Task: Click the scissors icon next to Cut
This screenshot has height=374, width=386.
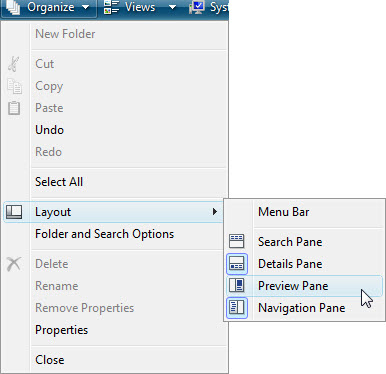Action: (x=14, y=64)
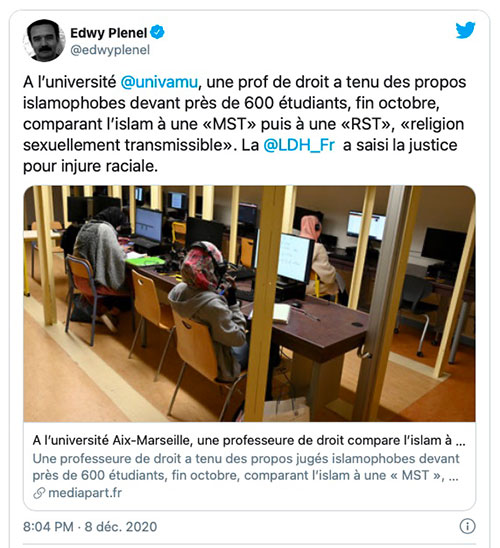Click the 8 déc. 2020 date
500x548 pixels.
(121, 527)
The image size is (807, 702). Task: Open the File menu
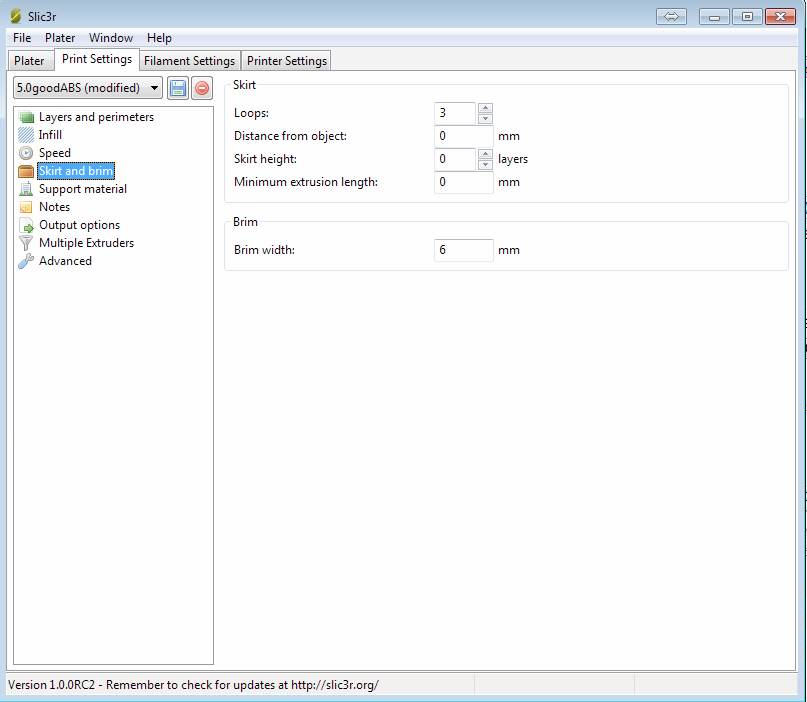pos(22,38)
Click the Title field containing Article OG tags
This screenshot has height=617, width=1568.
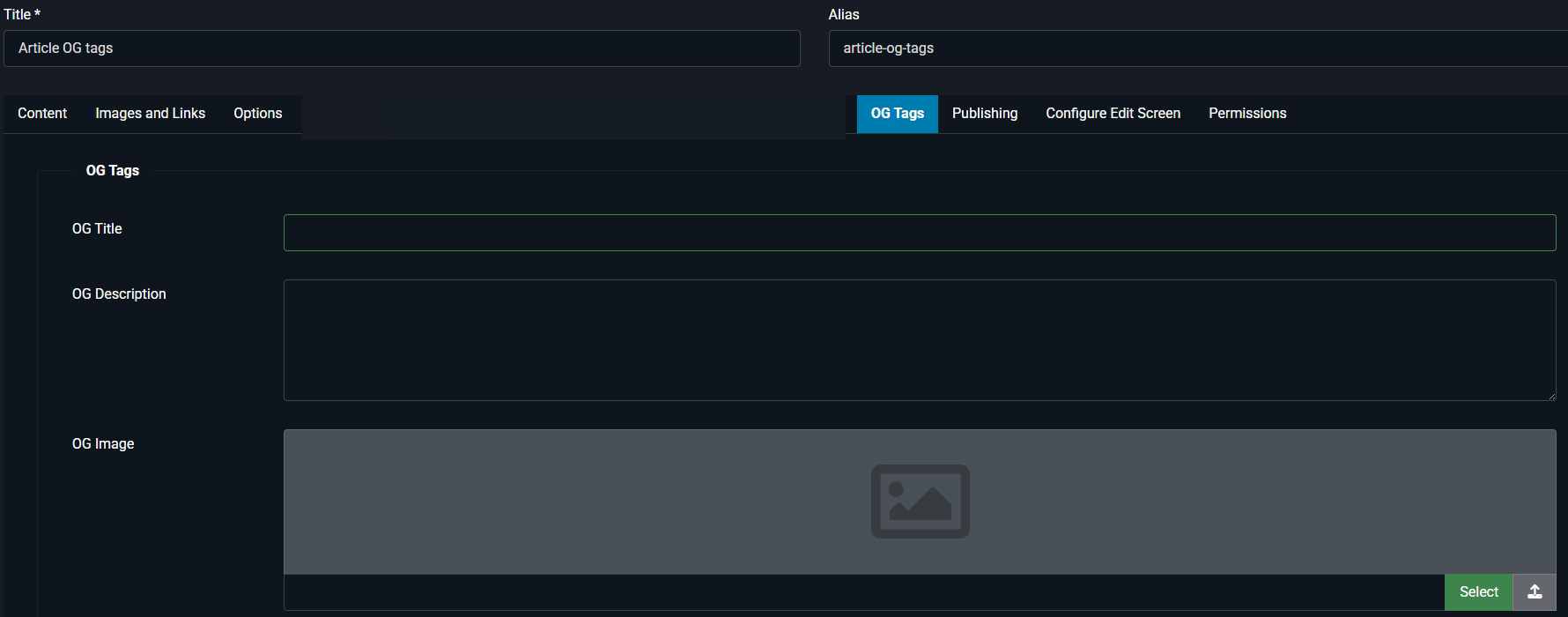(x=402, y=48)
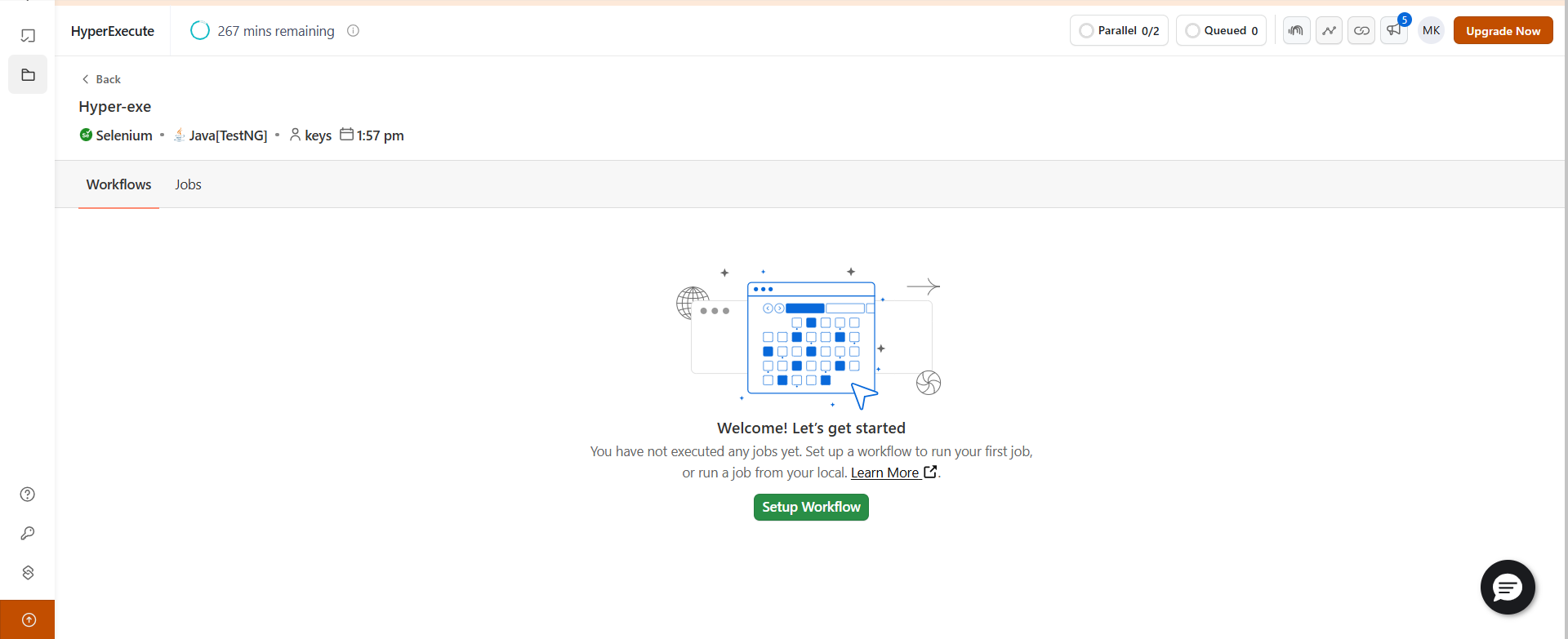
Task: Go Back using the chevron link
Action: [x=101, y=79]
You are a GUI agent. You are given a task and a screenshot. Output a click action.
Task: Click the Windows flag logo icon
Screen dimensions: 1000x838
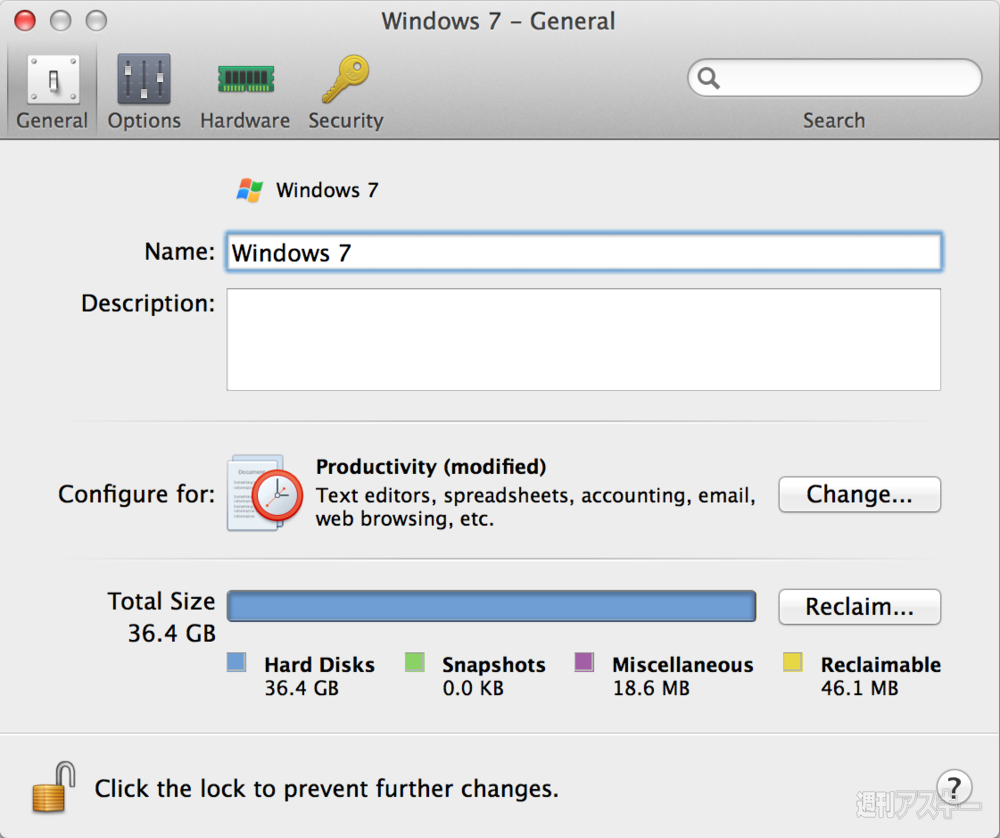[250, 190]
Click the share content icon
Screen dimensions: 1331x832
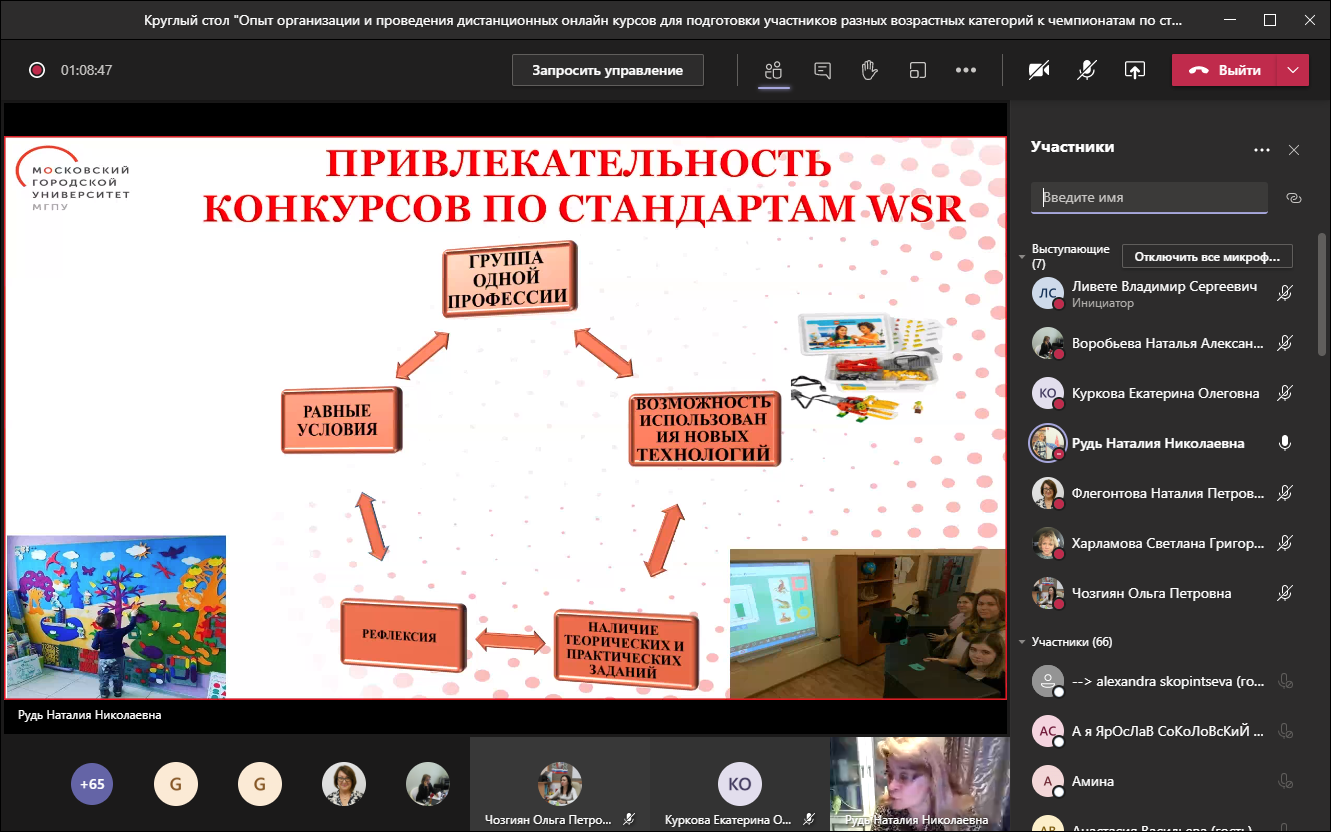coord(1134,70)
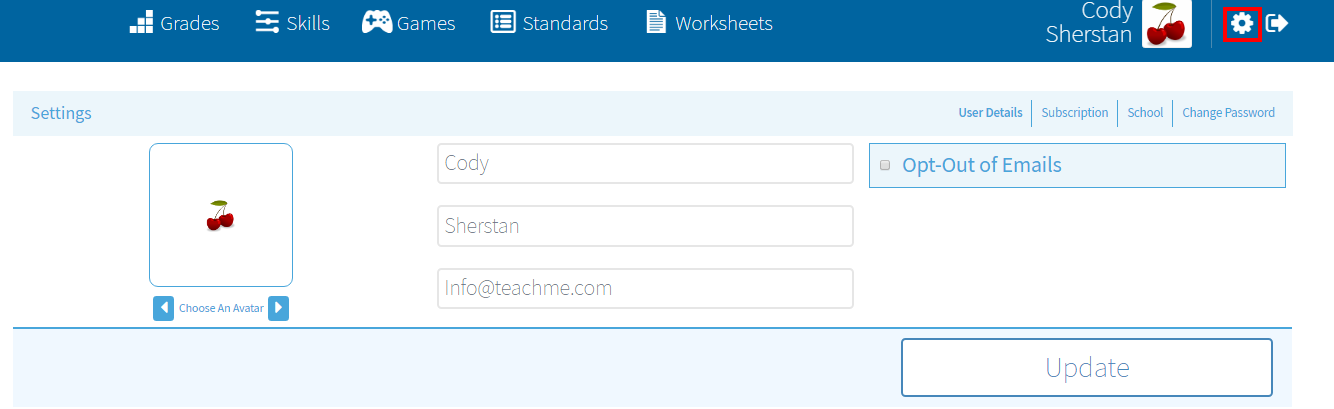1334x409 pixels.
Task: Focus the last name field Sherstan
Action: 645,226

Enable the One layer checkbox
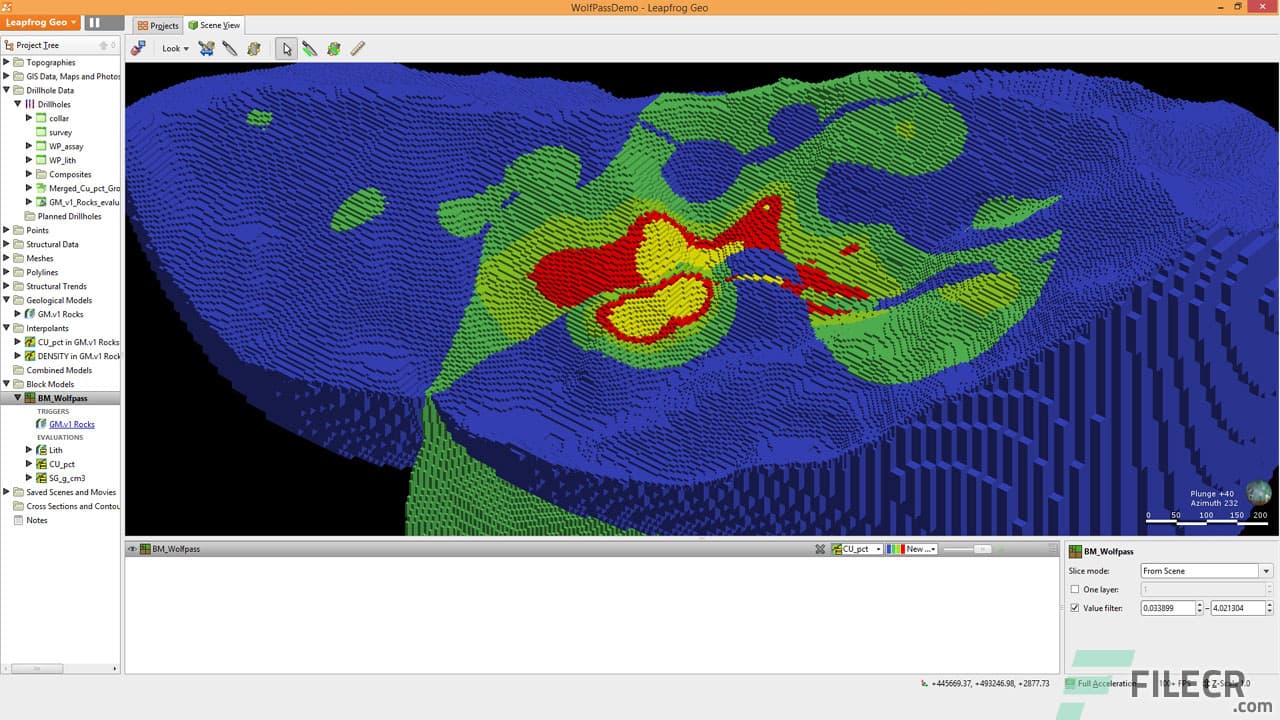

Problem to work on:
Repeat every record above exactly, except the pictures.

Response area:
Task: Click the scissors icon next to Cut
This screenshot has height=374, width=386.
Action: (x=14, y=64)
Click the 8 déc. 2020 date
500x548 pixels.
(121, 527)
The image size is (807, 702). Task: Open the File menu
pos(22,38)
Click the Title field containing Article OG tags
This screenshot has height=617, width=1568.
(x=402, y=48)
Task: Go Back using the chevron link
Action: [x=101, y=79]
You are a GUI agent. You are given a task and a screenshot. Output a click action.
Task: Click the Windows flag logo icon
Screen dimensions: 1000x838
[250, 190]
Click the share content icon
Screen dimensions: 1331x832
coord(1134,70)
1334x409 pixels.
Task: Focus the last name field Sherstan
Action: 645,226

Enable the One layer checkbox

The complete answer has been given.